冒頭に下田議員は、今回の総選挙は「改革という魔術が人々を幻惑した」というグレゴリー・クラーク氏の言葉を引用して、郵政民営化の底にはアメリカの経常収支赤字を補う意図があるのではないかとの疑念を示した。そして、このような情報を国民が知る機会は皆無に等しかったとして、「アカウンタビリティー(説明責任)を果たさない政治ほど非民主的なものはない」と厳しく指摘した。
下田議員は、平成2年の「福祉8法」の改正による国から自治体への責任の移譲および平成5年の「障害者基本法」の制定を振り返り、なお縦割り行政が残っていることを指摘した。また、平成15年からの「支援費制度」の導入が、措置から契約へとの考え方を芽生えさせながらも、200億円の予算不足を招いている事実を示した上で、この不足額は高速道路建設費に直せば5キロメートル分に過ぎないことを指摘した。
下田議員は支援法案について、民主党が各障害者団体との意見交換を踏まえつつ、先の国会において9項目の修正要求を出して、その内容を正すよう務めた経緯に触れた後、支援法案の問題点の質問に入った。
第一に、中途半端な三位一体改革の中で混乱している自治体が、本法案による「地域生活支援事業」等を財政的に支えきれない場合の対応を質した。これに対して総務相は、厚労省と協議中であり、地方交付税などによって事業の執行に支障がないようにしたいと答弁した。
第二に、重度心身障害者医療費が低所得者以外は自己負担になること等は、財政難を大義名分とした拙速主義ではないかと質した。これに対して財務相は、サービスの安定的供給のためには応益負担は必要であるとの答弁を行った。
第三に、ノーマライゼーションの観点からも、障害者の害の字を「礙」に改めるべきではないかと質問した。

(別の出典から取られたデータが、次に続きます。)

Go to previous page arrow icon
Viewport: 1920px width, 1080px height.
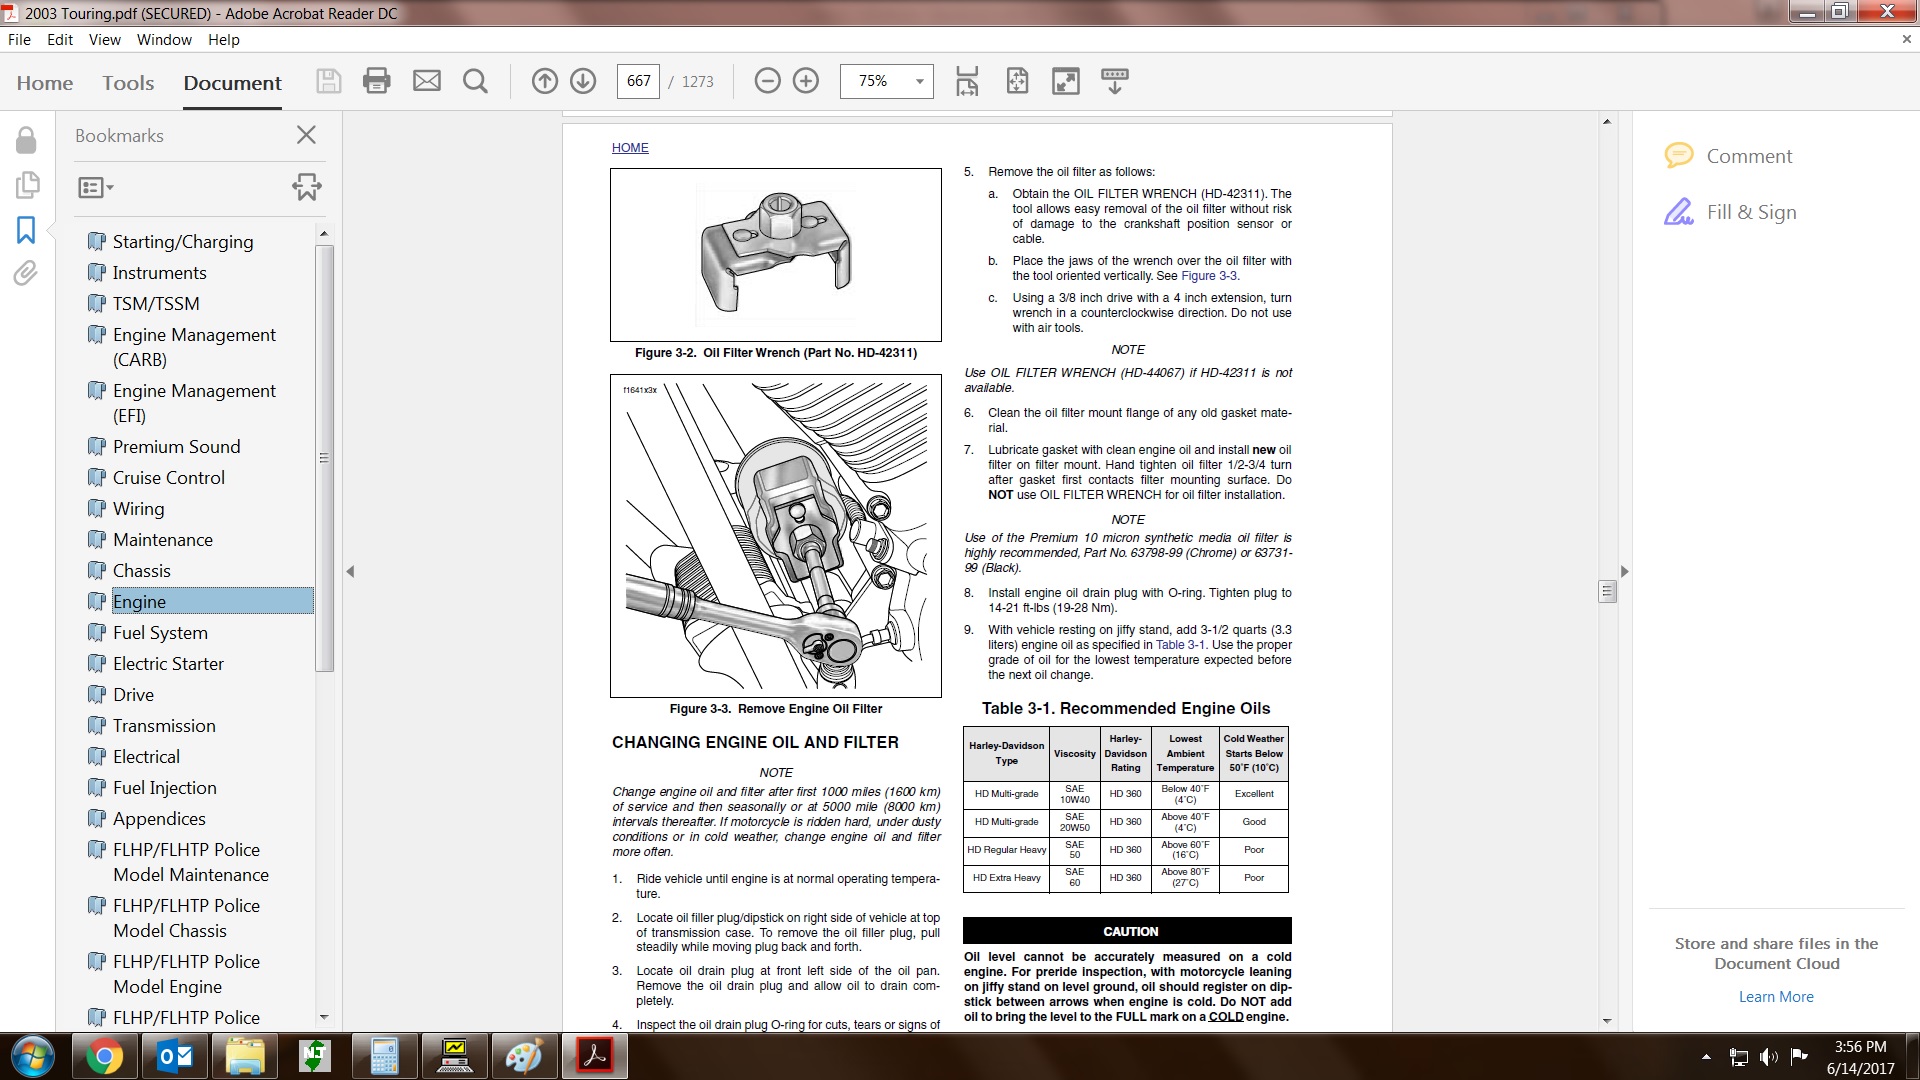[544, 81]
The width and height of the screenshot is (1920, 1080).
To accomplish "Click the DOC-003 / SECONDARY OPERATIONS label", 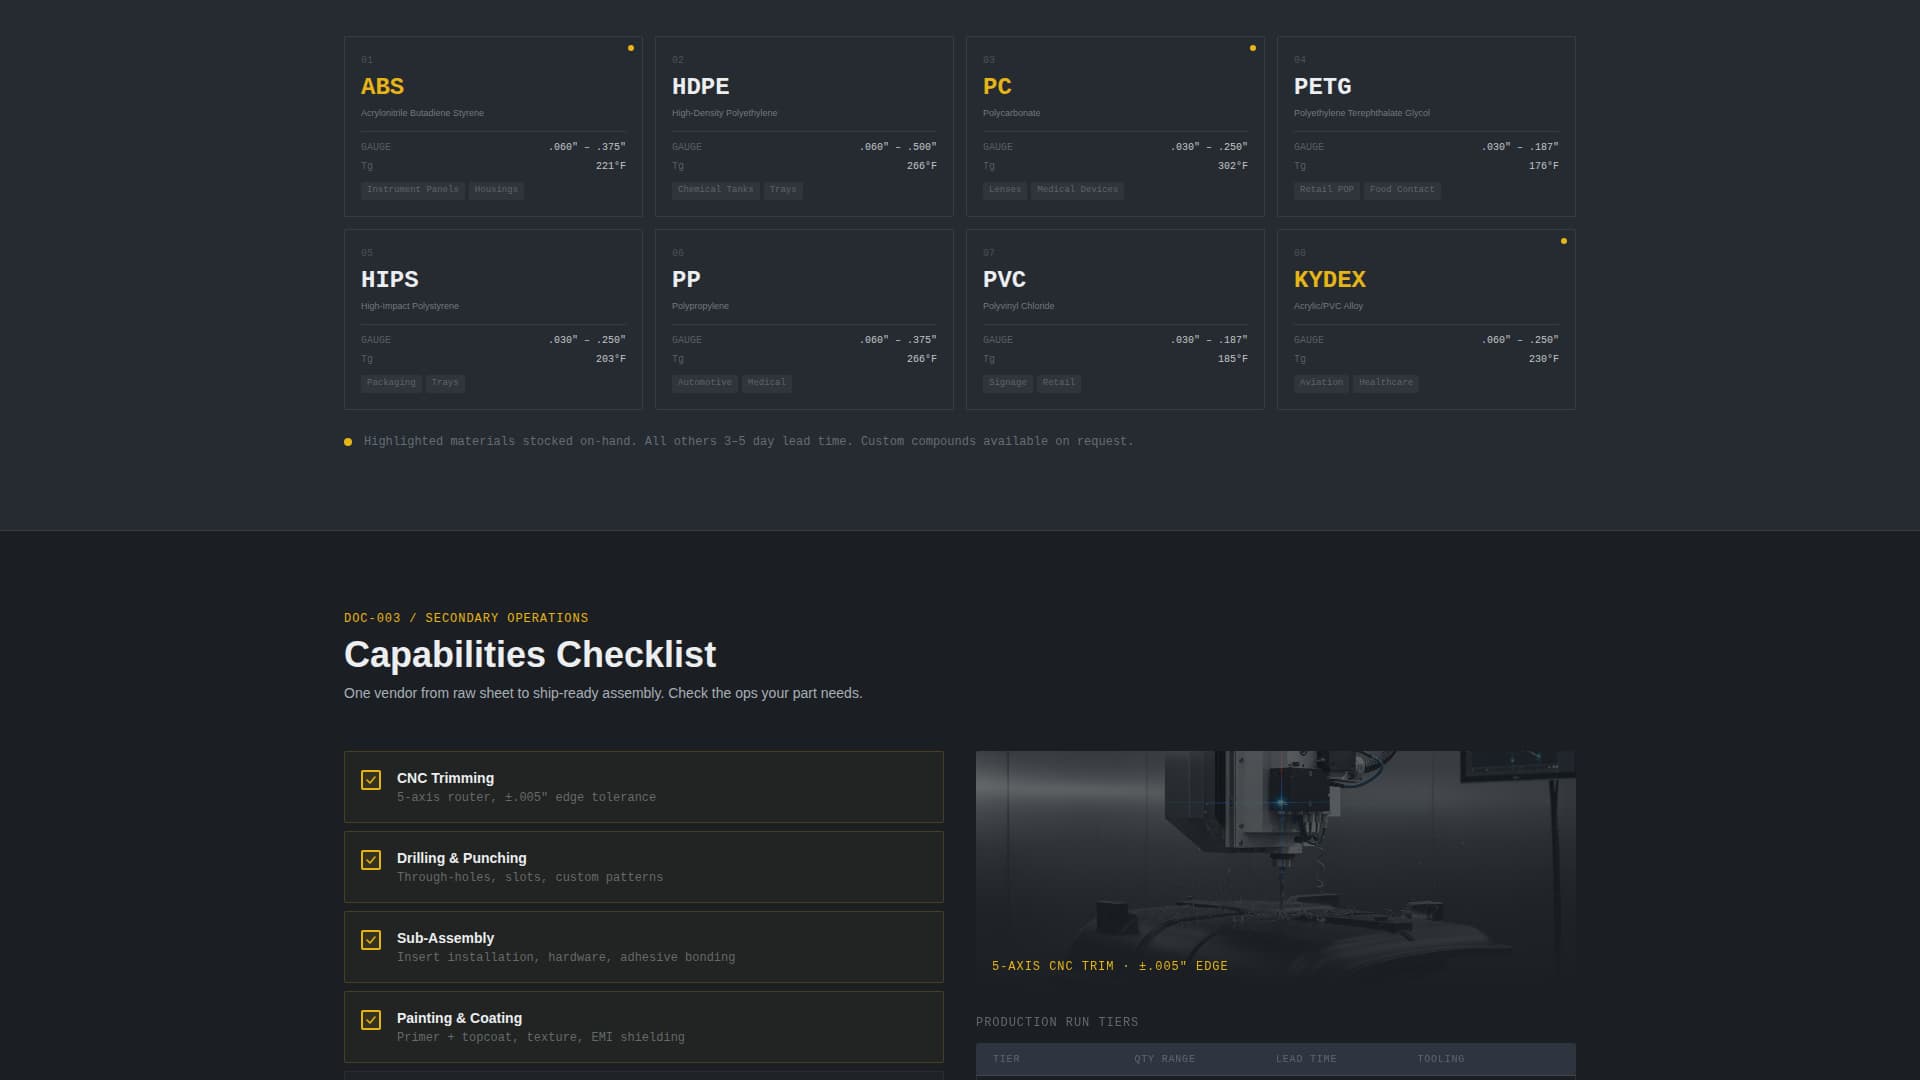I will coord(466,618).
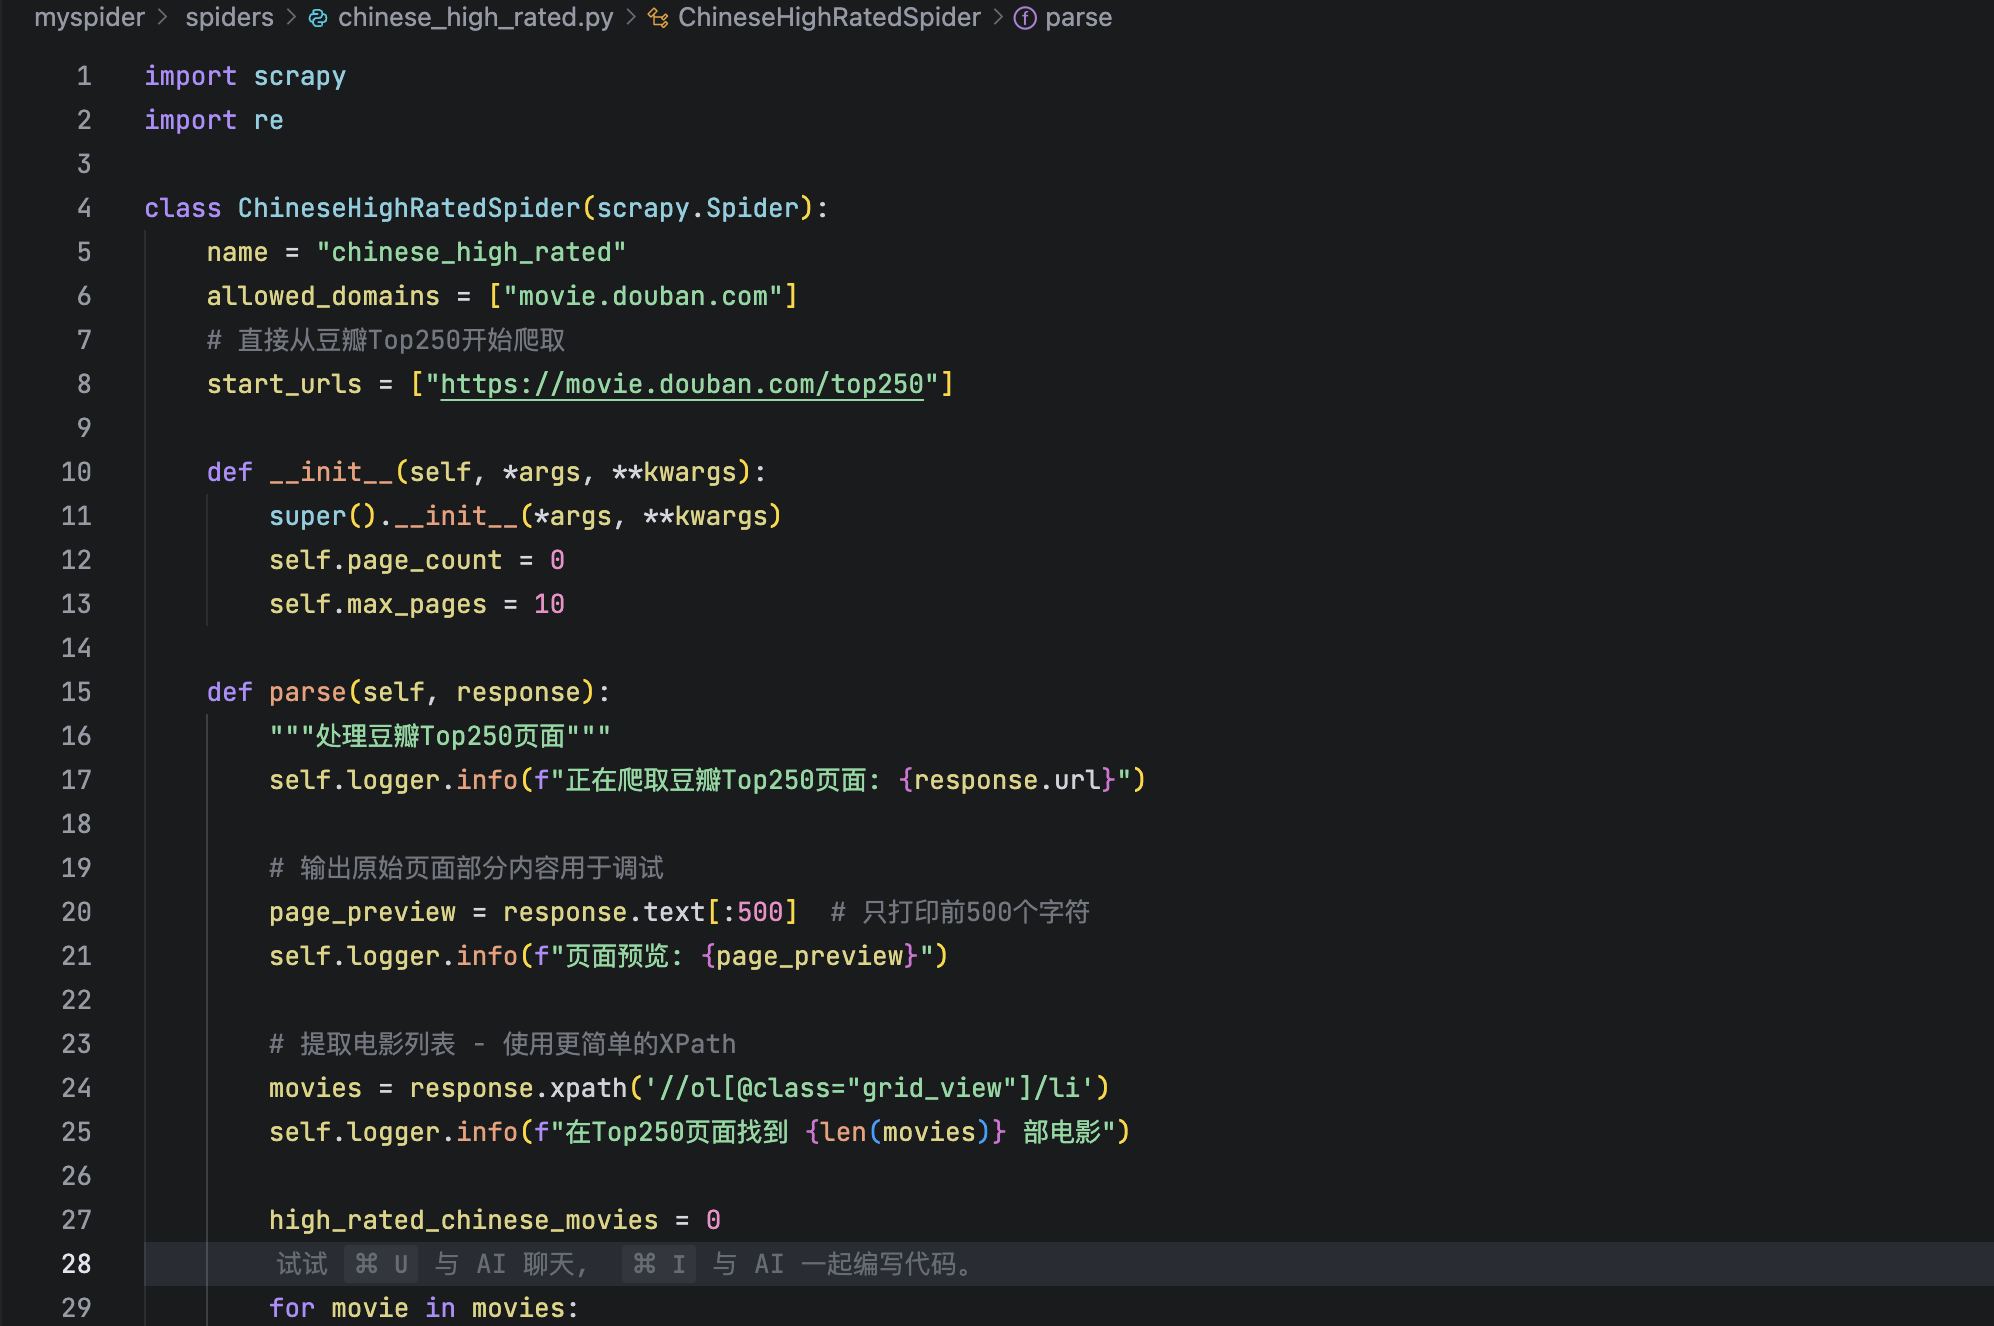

これに対して官房長官は、現在の法律用語の原則を説明した後、今後引き続き議論していくことと答弁した。
ここで下田議員は、一級身体障害者の具体例を示して、支援法案の内容について質問を続けた。
そこで下田議員は、応益負担のあり方、継続医療の問題、治療食の重要性、障害者介護給付の認定基準、精神障害者の職業就労訓練にかかる評価基準、健常児童との包括的教育の必要性などについて具体的な質問を行い、厚労相から法案審議の基礎となる考え方を引き出した。